熱処理工程後の粉末を、6.25mol/Lの水酸化ナトリウム(NaOH)水溶液中に投入し、液温を70℃に維持して24時間撹拌して、被膜除去処理を実施した。
その後、遠心分離処理により、被膜除去工程が施された粉末を採集し、純水で洗浄を行った。
【0095】
実施例2~13および比較例1~8においてそれぞれ作製された強磁性粉末について、上記と同様に組成を分析した。組成の分析結果を表1に示す。また、作製された強磁性粉末について、上記と同様にX線回折分析を行い、各粉末がε相の単相の結晶構造(ε-酸化鉄型の結晶構造)を有することを確認した。また、各強磁性粉末の平均粒子サイズを実施例1と同様に求めた結果を、後述の表3に示す。
【0096】
上記実施例および比較例について、それぞれ磁気テープを2つ作製し、1つを後述のSNR(Signal-to-Noise Ratio)に関する評価のために使用し、もう1つをその他の評価のために使用した。
【0097】
[評価方法]
<ΦmおよびΦmの傾き>
実施例および比較例の各磁気テープから3.6cm×3.2cmのサイズ(面積:11.5cm)のサンプル片を切り出した。このサンプル片について、振動試料型磁力計として玉川製作所製TM-VSM6050-SM型を使用して、測定温度10℃、25℃および40℃でのΦmを、それぞれ先に記載した方法によって求めた。測定温度は、液体窒素またはヒーターを用いて制御した。こうして求められた測定温度25℃でのΦmを表3に示す。また、上記3つの測定温度について、測定温度とΦmとの関係を最小二乗法によって線形近似して測定温度に対するΦmの変化率を算出し、この値をΦmの傾きとして表3に示す。
【0098】
<磁性層の厚み>
磁気テープの厚み方向の断面を露出させた後、露出した断面を透過型電子顕微鏡(TEM;Transmission Electron Microscope)を用いて倍率6万倍で撮影してTEM写真を得た。次に、得られたTEM写真において10点を無作為に選び出し、それらの各点において磁性層の厚みを測定した。こうして得られた測定値の算術平均を、磁性層の厚みとした。求められた磁性層の厚みを表3に示す。
【0099】
<異なる温度条件での使用における電磁変換特性の低下に関する評価>
実施例および比較例の各磁気テープについて、雰囲気温度23℃相対湿度50%の環境において、以下の方法によってSNRの測定を行った。求められたSNRを、「SNR23/50」と表記する。
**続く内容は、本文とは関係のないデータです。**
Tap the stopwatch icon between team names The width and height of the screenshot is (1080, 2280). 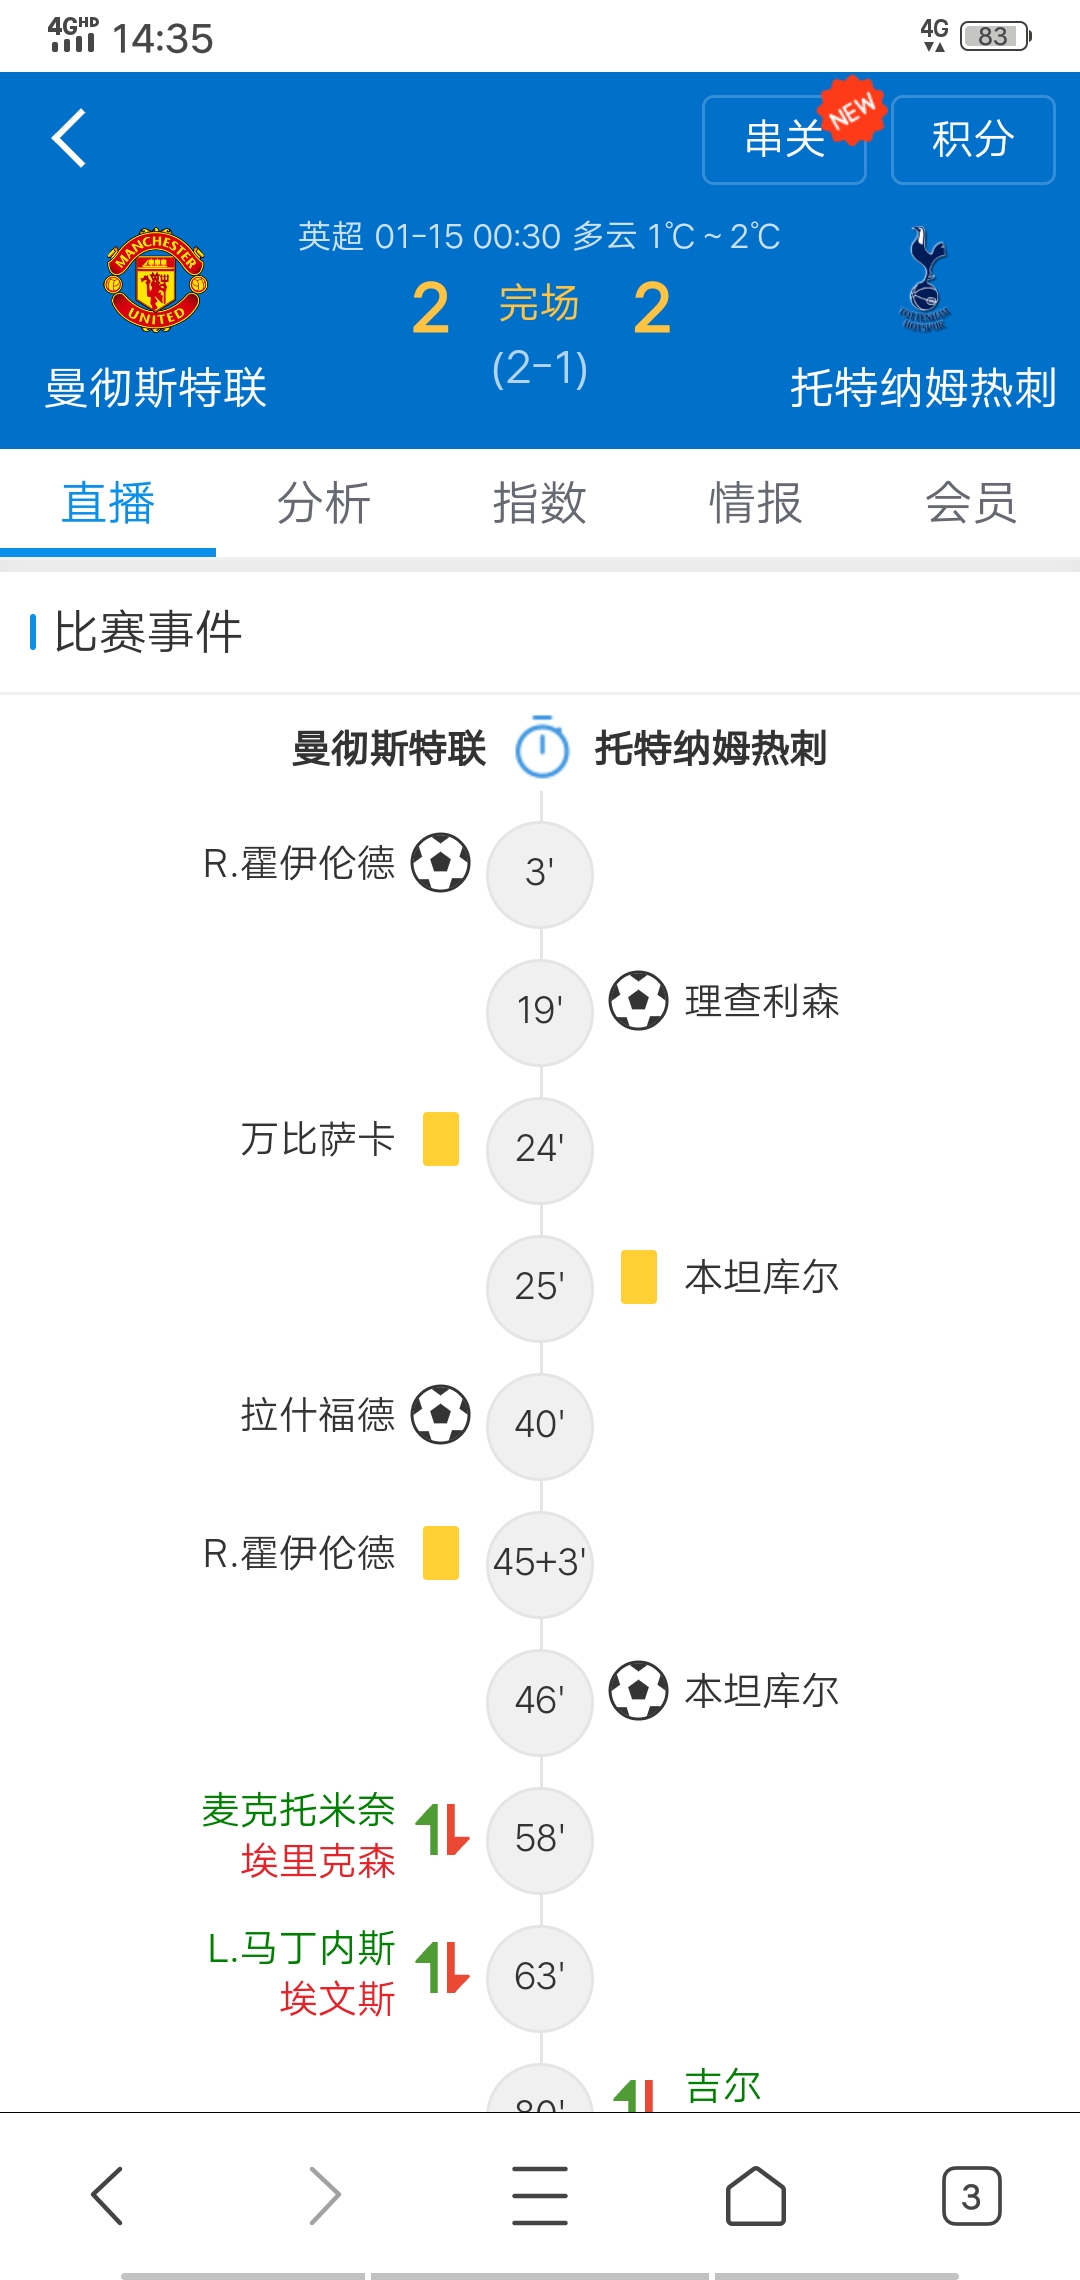coord(542,747)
磁気ヘッドを固定した1/2インチ(0.0127メートル)リールテスターを用い、磁気テープの走行速度(磁気ヘッドと磁気テープとの相対速度)は4m/秒とした。記録ヘッドとしてMIG(Metal-In-Gap)ヘッド(ギャップ長0.15μm、トラック幅1.0μm)を使用し、記録電流は各磁気テープの最適記録電流に設定した。再生ヘッドとしては素子厚み15nm、シールド間隔0.1μmおよびリード幅0.5μmのGMR(Giant-Magnetoresistive)ヘッドを使用した。線記録密度300kfciで信号の記録を行い、再生信号をアドバンテスト社製のスペクトラムアナライザーで測定した。尚、単位kfciは、線記録密度の単位(SI単位系に換算不可)である。キャリア信号の出力値と、スペクトル全帯域の積分ノイズとの比をSNRとした。SNR測定のためには、磁気テープの走行を開始してから信号が十分に安定した部分の信号を使用した。
その後、各磁気テープについて、雰囲気温度40℃相対湿度80%の環境において、上記方法によってSNRの測定を行った。求められたSNRを、「SNR40/80」と表記する。
上記で求められたSNRの差分(SNR40/80-SNR23/50)を表3に示す。この差分の値が-2.0dB以内であれば、異なる温度条件での使用における電磁変換特性の低下が抑制されているということができる。
【0100】
【表1】
【0101】
【表2】
【0102】
【表3】
【0103】
表3に示す結果から、実施例の磁気テープにおいて、比較例の磁気テープと比べて、異なる温度条件における電磁変換特性(SNR)の低下が抑制されていることが確認できる。
【産業上の利用可能性】
【0104】
本発明の一態様は、データストレージ用途において有用である。